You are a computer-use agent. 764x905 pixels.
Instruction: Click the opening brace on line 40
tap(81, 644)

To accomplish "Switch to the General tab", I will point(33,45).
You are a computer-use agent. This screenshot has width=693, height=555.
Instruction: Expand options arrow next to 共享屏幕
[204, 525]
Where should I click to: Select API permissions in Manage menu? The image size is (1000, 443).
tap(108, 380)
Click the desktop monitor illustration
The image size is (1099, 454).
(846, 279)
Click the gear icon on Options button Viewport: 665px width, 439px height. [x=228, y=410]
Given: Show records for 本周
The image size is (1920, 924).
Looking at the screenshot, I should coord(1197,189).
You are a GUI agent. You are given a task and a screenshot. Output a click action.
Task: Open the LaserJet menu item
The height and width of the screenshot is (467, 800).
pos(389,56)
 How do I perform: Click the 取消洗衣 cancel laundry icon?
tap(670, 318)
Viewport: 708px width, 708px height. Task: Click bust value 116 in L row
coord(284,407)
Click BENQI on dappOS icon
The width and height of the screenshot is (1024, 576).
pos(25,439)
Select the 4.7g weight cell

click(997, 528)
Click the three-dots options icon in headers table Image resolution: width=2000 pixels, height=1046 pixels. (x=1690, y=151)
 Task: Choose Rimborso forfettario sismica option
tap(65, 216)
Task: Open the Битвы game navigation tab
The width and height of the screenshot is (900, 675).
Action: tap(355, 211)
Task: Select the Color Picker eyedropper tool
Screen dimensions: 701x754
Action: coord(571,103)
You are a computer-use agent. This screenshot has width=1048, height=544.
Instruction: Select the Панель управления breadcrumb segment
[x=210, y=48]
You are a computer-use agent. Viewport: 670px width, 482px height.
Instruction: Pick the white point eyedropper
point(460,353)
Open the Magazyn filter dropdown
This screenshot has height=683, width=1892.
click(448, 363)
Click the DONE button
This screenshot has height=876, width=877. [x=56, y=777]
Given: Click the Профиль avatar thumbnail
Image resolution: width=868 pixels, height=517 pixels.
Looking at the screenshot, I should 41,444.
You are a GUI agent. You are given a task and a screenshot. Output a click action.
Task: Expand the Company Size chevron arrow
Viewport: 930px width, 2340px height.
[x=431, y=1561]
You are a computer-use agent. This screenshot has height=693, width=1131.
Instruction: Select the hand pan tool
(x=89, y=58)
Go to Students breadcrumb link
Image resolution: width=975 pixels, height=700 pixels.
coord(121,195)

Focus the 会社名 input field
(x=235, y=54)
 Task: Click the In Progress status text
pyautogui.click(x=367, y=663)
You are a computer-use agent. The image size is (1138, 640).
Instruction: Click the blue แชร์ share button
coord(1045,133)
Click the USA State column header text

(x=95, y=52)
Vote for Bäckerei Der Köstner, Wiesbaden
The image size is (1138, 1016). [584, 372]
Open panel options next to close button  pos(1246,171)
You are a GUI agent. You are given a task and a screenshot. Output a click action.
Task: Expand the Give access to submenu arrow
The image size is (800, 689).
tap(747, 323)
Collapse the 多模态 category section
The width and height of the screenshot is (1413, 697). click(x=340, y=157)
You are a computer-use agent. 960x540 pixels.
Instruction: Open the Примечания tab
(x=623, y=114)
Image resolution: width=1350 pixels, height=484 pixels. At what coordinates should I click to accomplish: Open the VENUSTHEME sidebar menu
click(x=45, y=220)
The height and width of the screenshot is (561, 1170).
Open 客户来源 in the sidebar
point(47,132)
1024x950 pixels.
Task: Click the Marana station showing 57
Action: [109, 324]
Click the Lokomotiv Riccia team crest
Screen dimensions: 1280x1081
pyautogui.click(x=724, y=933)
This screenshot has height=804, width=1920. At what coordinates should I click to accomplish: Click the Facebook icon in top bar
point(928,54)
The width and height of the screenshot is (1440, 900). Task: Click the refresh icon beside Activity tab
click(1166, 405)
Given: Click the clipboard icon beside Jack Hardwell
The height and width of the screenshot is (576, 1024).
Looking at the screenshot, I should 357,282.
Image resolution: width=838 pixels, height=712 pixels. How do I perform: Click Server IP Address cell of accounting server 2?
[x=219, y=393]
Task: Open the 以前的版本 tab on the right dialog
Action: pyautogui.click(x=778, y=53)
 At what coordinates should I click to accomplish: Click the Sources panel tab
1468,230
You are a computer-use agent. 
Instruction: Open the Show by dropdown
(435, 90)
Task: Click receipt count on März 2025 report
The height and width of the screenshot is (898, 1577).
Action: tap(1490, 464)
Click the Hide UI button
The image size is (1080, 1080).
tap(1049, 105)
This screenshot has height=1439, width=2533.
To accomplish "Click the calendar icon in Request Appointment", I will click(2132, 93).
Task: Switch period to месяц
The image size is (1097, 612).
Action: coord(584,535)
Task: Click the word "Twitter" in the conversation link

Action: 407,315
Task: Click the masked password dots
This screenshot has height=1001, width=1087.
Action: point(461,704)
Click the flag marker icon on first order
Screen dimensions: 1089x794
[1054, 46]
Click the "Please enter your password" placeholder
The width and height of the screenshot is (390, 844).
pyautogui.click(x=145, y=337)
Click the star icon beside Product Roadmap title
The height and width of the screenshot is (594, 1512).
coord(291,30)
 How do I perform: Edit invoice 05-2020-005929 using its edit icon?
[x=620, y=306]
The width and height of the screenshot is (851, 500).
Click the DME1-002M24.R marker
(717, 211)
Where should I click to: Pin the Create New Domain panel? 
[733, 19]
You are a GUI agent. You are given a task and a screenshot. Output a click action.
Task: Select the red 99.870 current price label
■ ■ ■ ■
Brief: Copy whichever lines of the records above contain the word "dots".

Answer to this problem:
Click the three-dots options icon in headers table Image resolution: width=2000 pixels, height=1046 pixels. (x=1690, y=151)
Task: Click the masked password dots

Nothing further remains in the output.